[Provided material]:
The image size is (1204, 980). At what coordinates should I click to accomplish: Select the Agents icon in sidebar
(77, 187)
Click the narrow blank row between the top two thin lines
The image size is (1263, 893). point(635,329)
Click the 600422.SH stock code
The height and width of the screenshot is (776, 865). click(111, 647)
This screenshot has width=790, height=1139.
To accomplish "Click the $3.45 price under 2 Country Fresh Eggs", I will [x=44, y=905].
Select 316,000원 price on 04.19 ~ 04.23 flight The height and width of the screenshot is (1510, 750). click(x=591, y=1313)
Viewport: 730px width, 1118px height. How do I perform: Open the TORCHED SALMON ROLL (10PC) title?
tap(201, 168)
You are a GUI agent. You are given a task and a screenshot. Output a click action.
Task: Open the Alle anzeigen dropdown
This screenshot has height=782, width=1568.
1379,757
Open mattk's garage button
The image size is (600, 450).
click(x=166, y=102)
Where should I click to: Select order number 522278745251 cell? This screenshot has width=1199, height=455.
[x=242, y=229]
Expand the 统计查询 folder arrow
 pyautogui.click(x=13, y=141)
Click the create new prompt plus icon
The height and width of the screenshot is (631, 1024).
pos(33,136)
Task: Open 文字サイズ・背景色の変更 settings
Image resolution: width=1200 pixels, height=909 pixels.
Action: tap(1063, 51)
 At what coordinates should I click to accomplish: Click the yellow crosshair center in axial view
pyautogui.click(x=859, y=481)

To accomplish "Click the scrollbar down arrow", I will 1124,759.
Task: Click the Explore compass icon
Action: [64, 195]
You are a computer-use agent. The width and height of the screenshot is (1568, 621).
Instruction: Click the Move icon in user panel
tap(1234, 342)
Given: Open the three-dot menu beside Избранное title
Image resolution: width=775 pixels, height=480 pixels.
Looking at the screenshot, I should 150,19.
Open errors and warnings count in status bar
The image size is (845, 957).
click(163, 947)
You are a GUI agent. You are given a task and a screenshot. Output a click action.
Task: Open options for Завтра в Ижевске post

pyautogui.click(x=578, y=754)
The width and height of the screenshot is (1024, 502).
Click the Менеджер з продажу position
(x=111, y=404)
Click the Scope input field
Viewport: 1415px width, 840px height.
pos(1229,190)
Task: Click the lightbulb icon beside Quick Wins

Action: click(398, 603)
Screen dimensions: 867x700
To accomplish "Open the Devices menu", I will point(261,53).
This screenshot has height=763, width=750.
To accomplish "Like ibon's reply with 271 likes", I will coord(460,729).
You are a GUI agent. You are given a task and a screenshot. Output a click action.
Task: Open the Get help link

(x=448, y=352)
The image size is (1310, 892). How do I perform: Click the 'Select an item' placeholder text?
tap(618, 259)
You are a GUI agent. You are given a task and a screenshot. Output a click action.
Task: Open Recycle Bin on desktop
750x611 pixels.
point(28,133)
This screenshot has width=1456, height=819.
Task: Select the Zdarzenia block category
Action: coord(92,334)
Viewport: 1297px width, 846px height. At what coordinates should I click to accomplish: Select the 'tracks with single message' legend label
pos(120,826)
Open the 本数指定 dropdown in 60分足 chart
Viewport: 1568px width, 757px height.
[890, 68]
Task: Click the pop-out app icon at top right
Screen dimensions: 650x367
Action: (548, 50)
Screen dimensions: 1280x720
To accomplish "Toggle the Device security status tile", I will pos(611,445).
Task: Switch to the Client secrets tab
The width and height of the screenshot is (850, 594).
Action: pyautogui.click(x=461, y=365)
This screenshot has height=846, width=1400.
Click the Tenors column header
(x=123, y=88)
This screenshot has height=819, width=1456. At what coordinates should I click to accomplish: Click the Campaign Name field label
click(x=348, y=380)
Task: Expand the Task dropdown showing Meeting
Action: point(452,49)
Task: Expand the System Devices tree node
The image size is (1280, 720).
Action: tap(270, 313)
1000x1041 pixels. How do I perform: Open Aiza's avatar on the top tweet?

[Task brief]: Write out again every line from the one containing "Task: Click the lightbulb" through the one containing "(x=448, y=352)", inclusive, with the requests kept in. In the answers, multiply each click coordinate by 0.45 and round to a whole number, with halves rounded up.

[The reply]:
Task: Click the lightbulb icon beside Quick Wins

Action: click(179, 271)
Screen dimensions: 867x700
To accomplish "Open the Devices menu", I will point(117,24).
This screenshot has height=763, width=750.
To accomplish "Like ibon's reply with 271 likes", I will coord(207,328).
You are a GUI agent. You are given a task and a screenshot. Output a click action.
Task: Open the Get help link

(x=202, y=158)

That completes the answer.